Ponte Lupo, il Gigante dell’Acqua – 4° festival dell’Agro Romano Antico.
GIORGIA FIDATO
L’Agro Romano Antico nel 2024 è uscito dai margini delle mappe turistiche per prendersi il centro della scena, grazie al festival “Gigante dell’Acqua”, un progetto capace di trasformare acquedotti, casali e sentieri rurali in un palcoscenico a cielo aperto. Inserito nel programma dell’Estate Romana, il festival ha messo al centro l’acqua come elemento narrativo e simbolico, usando il paesaggio come alleato e non come semplice cornice.
Tra le arcate dell’Aqua Claudia e dell’Aqua Felice hanno preso forma performance pensate per quei luoghi: danza tra le rovine, installazioni luminose che seguivano il tracciato degli antichi flussi, concerti acustici immersi nel silenzio della campagna. I casali storici, come Tor Tre Teste, sono diventati spazi di incontro dove arte contemporanea e memoria rurale si sono mescolate senza forzature.
Il cuore del progetto è stato il turismo lento. Passeggiate guidate e percorsi in bici hanno raccontato l’ingegneria romana, la vita dell’Agro, i mulini, l’acqua come risorsa e come patrimonio.
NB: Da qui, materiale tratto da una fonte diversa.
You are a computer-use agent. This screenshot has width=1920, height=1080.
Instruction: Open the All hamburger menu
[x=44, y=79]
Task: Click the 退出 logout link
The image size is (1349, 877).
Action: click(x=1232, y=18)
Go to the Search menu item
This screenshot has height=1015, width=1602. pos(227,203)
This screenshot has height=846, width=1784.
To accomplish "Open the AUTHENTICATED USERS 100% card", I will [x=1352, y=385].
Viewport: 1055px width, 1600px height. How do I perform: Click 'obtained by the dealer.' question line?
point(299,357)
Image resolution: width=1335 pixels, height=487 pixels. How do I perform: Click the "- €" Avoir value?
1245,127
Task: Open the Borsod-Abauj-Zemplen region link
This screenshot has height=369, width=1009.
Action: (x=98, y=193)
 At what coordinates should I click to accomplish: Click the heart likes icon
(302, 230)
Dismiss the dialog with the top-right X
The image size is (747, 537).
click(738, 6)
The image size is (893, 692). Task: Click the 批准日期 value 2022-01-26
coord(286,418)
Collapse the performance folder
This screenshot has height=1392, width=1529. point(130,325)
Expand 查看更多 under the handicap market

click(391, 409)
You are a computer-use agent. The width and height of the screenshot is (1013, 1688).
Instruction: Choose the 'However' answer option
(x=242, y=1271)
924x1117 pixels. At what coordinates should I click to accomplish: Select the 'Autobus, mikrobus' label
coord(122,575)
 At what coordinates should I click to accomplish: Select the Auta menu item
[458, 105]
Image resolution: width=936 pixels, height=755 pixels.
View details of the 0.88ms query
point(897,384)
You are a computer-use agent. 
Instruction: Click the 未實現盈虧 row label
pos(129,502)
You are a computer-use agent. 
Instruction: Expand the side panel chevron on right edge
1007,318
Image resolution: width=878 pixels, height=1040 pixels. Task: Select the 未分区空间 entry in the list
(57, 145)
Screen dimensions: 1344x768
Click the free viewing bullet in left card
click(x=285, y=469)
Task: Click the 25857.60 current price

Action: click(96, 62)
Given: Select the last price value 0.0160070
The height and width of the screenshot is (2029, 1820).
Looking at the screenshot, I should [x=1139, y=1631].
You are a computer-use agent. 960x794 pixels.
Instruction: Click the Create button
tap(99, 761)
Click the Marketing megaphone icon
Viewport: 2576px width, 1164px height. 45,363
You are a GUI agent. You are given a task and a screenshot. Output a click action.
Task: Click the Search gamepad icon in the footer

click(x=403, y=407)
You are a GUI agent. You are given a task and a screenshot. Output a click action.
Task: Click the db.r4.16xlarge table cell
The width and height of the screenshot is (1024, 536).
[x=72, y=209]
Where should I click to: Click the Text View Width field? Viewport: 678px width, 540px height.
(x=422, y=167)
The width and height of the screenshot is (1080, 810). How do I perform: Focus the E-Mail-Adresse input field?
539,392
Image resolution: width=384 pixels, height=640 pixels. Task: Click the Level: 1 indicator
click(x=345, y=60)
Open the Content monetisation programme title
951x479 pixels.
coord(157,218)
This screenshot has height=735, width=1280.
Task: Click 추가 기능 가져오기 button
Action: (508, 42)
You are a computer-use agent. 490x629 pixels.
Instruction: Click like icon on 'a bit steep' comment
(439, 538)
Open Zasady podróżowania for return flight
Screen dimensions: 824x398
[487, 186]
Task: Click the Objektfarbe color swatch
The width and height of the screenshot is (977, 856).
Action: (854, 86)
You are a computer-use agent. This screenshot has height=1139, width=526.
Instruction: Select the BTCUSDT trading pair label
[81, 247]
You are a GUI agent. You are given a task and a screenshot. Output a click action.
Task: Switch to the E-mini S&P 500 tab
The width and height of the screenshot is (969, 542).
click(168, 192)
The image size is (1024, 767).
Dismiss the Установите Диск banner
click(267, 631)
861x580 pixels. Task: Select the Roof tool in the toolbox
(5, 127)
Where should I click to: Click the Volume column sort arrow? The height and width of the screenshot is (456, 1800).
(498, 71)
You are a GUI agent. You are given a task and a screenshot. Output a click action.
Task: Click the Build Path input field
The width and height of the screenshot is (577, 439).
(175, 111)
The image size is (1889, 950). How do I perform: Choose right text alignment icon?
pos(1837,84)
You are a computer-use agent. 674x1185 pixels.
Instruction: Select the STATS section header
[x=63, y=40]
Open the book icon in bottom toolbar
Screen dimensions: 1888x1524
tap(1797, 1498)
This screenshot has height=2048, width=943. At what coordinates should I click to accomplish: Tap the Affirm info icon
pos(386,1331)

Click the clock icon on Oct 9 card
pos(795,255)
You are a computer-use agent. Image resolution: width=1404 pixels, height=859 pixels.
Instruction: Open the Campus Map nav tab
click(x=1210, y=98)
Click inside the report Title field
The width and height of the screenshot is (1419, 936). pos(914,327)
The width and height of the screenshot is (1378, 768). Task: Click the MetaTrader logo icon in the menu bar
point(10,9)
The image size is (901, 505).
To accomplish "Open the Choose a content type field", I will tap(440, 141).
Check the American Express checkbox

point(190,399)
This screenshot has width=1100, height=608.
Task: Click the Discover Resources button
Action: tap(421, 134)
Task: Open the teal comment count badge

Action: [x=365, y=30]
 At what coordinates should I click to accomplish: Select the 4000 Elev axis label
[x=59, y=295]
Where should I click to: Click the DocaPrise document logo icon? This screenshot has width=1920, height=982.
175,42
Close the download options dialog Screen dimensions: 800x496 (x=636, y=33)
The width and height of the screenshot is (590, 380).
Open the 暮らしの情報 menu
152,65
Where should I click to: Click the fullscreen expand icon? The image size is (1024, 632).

Accanto agli eventi artistici, degustazioni a km zero, laboratori creativi, picnic al tramonto e attività per famiglie hanno reso l’esperienza accessibile e rilassata, lontana dai ritmi del centro storico.
“Gigante dell’Acqua” ha coinvolto associazioni, università e realtà locali, dimostrando che le periferie possono essere luoghi culturali vivi e attrattivi. Eventi gratuiti o a basso costo, navette dedicate e percorsi tematici hanno favorito una partecipazione ampia e trasversale.
Più che un festival, è stato un cambio di sguardo: l’Agro Romano come spazio da attraversare con calma, ascoltare e abitare. Un modello di città diffusa in cui passato, natura e cultura dialogano, suggerendo una nuova idea di Roma, più lenta, più ampia, più sostenibile.